Mis en place depuis novembre 2024, le projet Pause numérique a pour but d’éloigner les élèves de leur smartphone pendant les temps scolaires. Parmi les prestataires accompagnant cette initiative figure Tiriad Éditions, qui équipe les élèves de pochettes destinées à y ranger leur téléphone pendant leur présence au collège. L’implication de la société dans ce projet s’inscrit dans la continuité de la remise d’un rapport sur l’exposition des jeunes aux écrans au président de la République en 2024. « Les pouvoirs publics ont voulu imaginer une approche innovante qui aille au-delà de la seule interdiction. La ministre Nicole Belloubet a ainsi souhaité, en 2024, accompagner les élèves dans la mise à distance du smartphone durant le temps scolaire », explique Romuald Guégan, directeur de Tiriad Éditions et ancien président de l’AFINEF.

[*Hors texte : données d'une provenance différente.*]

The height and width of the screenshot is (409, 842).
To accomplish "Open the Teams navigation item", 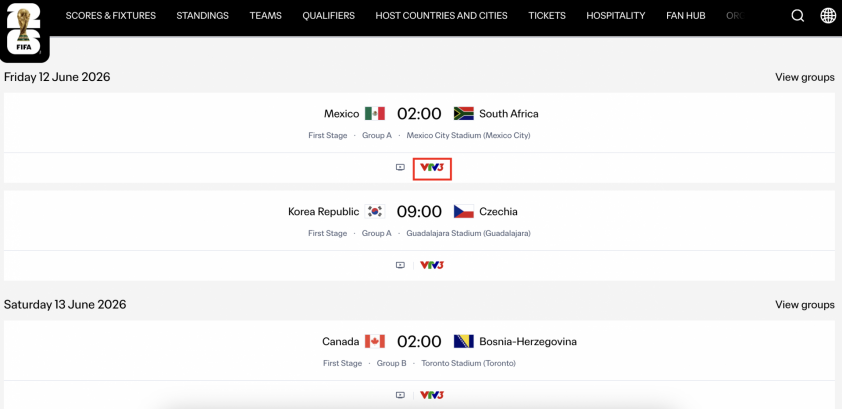I will click(x=265, y=16).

Un accompagnement pour les enseignants
Les pochettes fournies par Tiriad visent à matérialiser la mise à distance des sollicitations numériques afin que les élèves se rendent disponibles pour les apprentissages. Mais la Pause numérique, c’est surtout un accompagnement de l’établissement pour agir face aux usages excessifs du smartphone. L’objectif est aussi de rassurer les parents, en leur faisant comprendre qu’ils ont la possibilité de déléguer à l’établissement scolaire la réponse à apporter sur la question des dangers de l’exposition aux écrans. « Dans les foyers, le dialogue avec l’enfant peut être difficile à initier. Et les parents ne connaissent pas toujours les stratégies addictives, voire prédatrices, mises en place par certaines plateformes. » La proposition de Tiriad Éditions consiste ainsi à éclairer les équipes des services de vie scolaire, les assistants d’éducation et les enseignants. « Ce sont eux qui interviennent directement auprès des jeunes dans le cadre d’activités socio-éducatives. Puisque les enseignants sont également demandeurs d’interventions extérieures, des conférences et des soirées-débats peuvent être organisées en présence d’enseignants-chercheurs, des élèves et de leurs parents », précise-t-il.

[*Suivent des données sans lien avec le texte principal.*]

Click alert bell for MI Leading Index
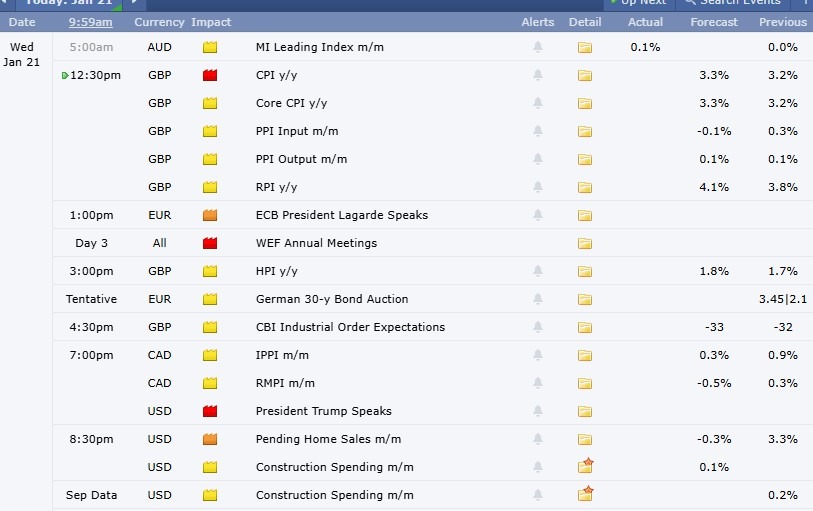This screenshot has height=511, width=813. (538, 47)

Consacrer le numérique à la pédagogie
Ce projet ne décourage pas les usages du numérique à des fins pédagogiques. Il s’agit simplement d’expliquer que les usages scolaires du numérique doivent s’appuyer sur des séquences pensées dans un contexte pédagogique. « C’est à l’enseignant d’en identifier la pertinence en fonction de sa stratégie pédagogique, de la manière dont il souhaite mettre en œuvre la validation des acquis, la découverte de concepts de manière plus concrète, etc. », souligne Romuald Guégan. Résultat : les élèves ont la possibilité de sortir leurs téléphones de la pochette pour les utiliser en classe lorsque l’enseignant le juge nécessaire. Malgré tout, certains parents n’adhèrent pas au dispositif, en avançant l’argument qu’ils doivent pouvoir joindre leur enfant à tout moment. « La réponse systématique qui est rappelée par les établissements, c’est que les services de vie scolaire peuvent être contactés à tout instant. Cela permet aux parents de se questionner sur la nécessité de contacter leur enfant et contribue à retisser un lien de confiance entre les parents et les équipes éducatives. »
Un déploiement dans tous les collèges à la rentrée 2026 ?
« Bien que la possession d’un smartphone représente, pour les adolescents, un passage désiré à la vie d’adulte, ces derniers ont conscience que les temps de scrolling nuisent à leur bien-être. Ils perçoivent également les dangers des phénomènes de harcèlement induits par la captation et la diffusion de vidéos », indique-t-il. En vue de débattre de ces sujets avec les jeunes, les professionnels de l’éducation doivent expliquer les phénomènes cognitifs en jeu plutôt que d’adopter une posture de jugement. « Cette approche a permis une prise de distance par rapport à des comportements à risque en vue de les modifier par la suite. » Par ailleurs, certains établissements ont rapporté avoir remis à disposition des jeux de société et organisé des ateliers pour « remplir le vide » laissé par l’absence des écrans. « C’est dans ces établissements que nous constatons un fort taux d’adhésion au dispositif. Un autre chef d’établissement m’a indiqué que les assistants d’éducation, qui passent désormais moins de temps à confisquer les téléphones, retrouvent une véritable disponibilité pour retisser des liens avec les élèves. » De premiers retours d’expérience convaincants alors que la ministre Élisabeth Borne a rappelé son souhait de généraliser le projet à la prochaine rentrée.